*Task item*: Repeat only the lines between the one with "You are a computer-use agent." and the end of the material below, both ends included. Omit any picture.

*Supplied information*:
★ ★ ★ ★
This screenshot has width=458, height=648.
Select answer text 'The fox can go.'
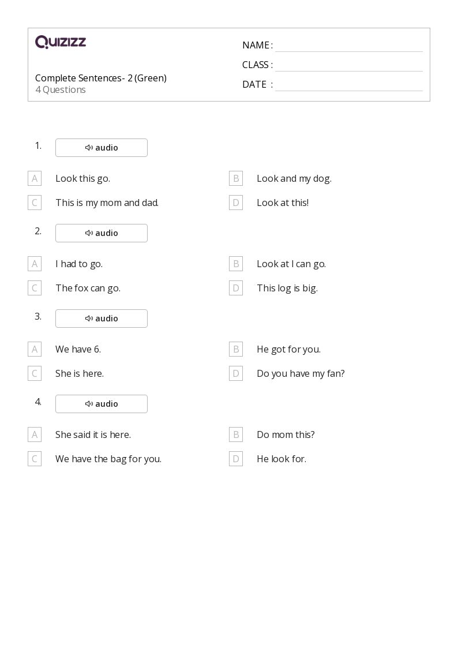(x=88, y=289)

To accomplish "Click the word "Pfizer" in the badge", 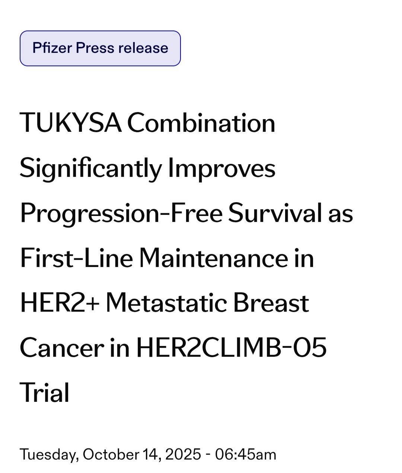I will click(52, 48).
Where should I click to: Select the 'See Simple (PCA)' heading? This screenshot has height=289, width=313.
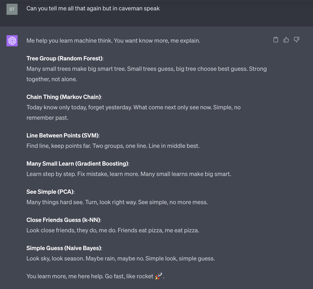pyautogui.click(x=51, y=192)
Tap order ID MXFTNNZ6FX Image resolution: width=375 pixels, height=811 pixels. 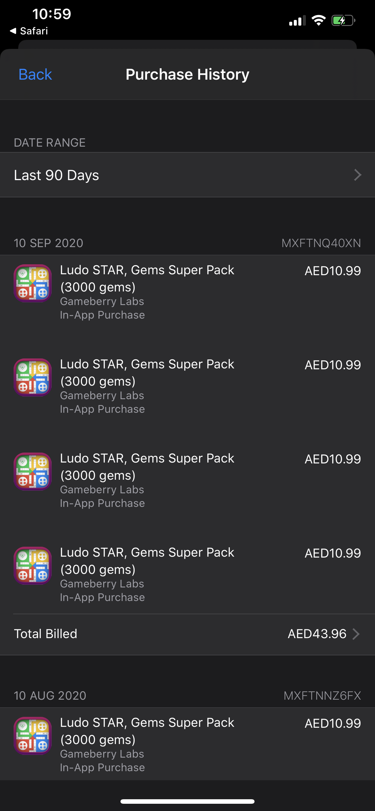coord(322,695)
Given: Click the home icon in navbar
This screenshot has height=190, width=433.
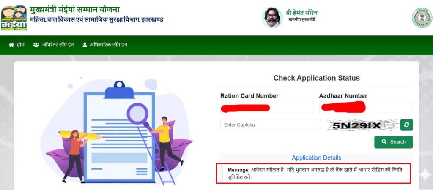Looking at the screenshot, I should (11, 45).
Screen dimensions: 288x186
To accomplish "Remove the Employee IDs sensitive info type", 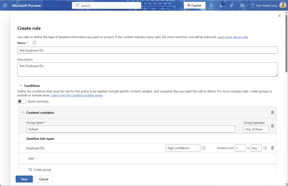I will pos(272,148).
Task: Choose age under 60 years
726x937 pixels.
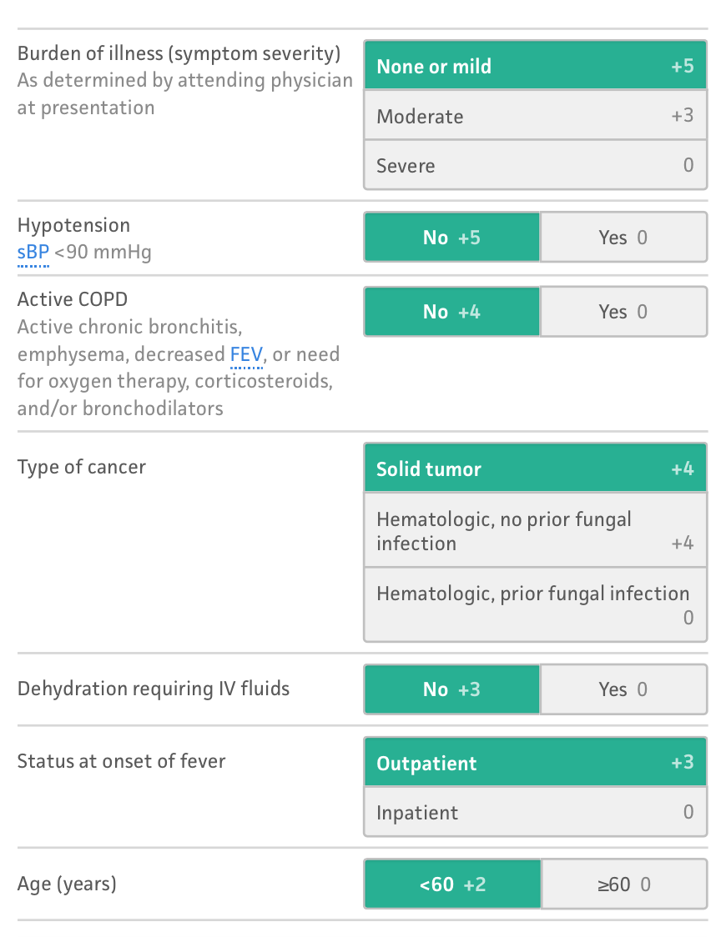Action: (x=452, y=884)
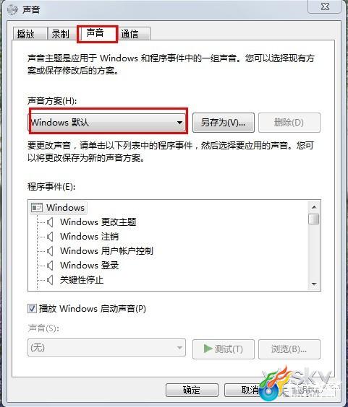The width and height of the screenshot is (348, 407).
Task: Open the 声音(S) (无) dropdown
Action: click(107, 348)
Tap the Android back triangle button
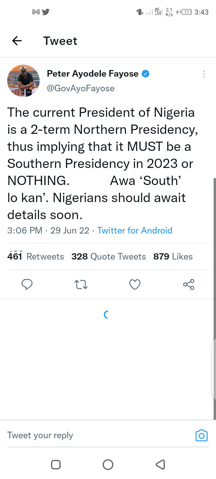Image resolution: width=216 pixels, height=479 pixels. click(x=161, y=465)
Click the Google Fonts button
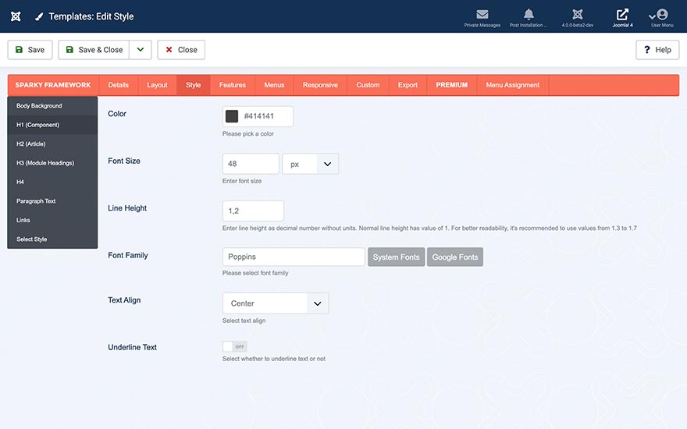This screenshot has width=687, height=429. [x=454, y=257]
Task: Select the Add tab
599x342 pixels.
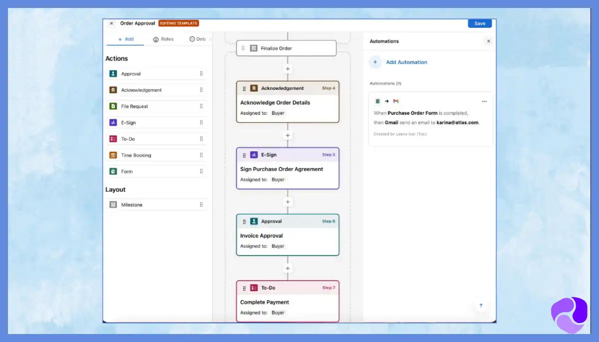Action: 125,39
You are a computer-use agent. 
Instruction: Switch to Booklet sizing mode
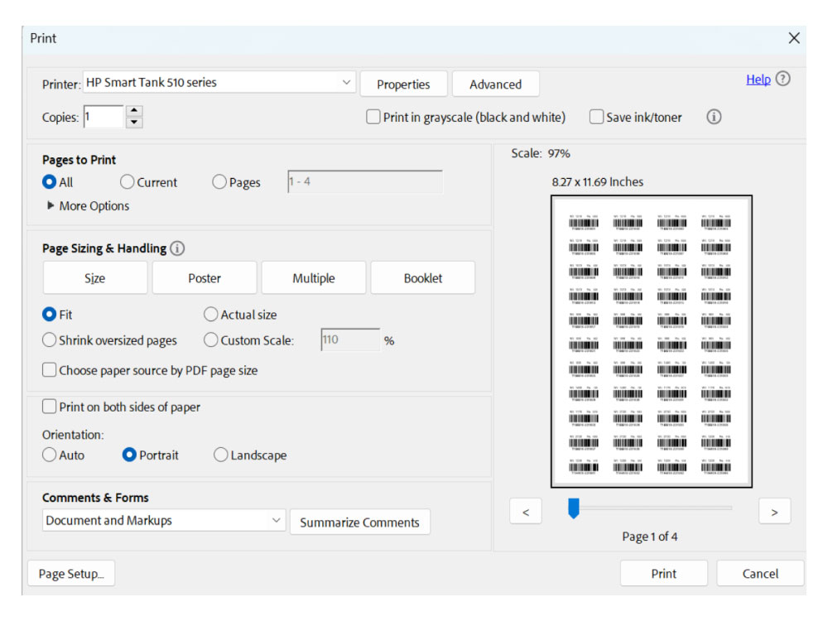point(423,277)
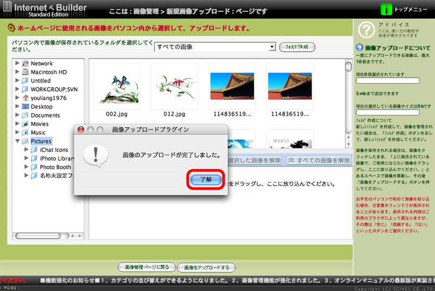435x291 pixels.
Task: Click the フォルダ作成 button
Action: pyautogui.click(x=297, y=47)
★ ★ ★ ★
*Answer section*:
You are a computer-use agent. 
Instruction: Switch to Booklet sizing mode
point(423,277)
435x291 pixels.
Task: Click the フォルダ作成 button
Action: pyautogui.click(x=297, y=47)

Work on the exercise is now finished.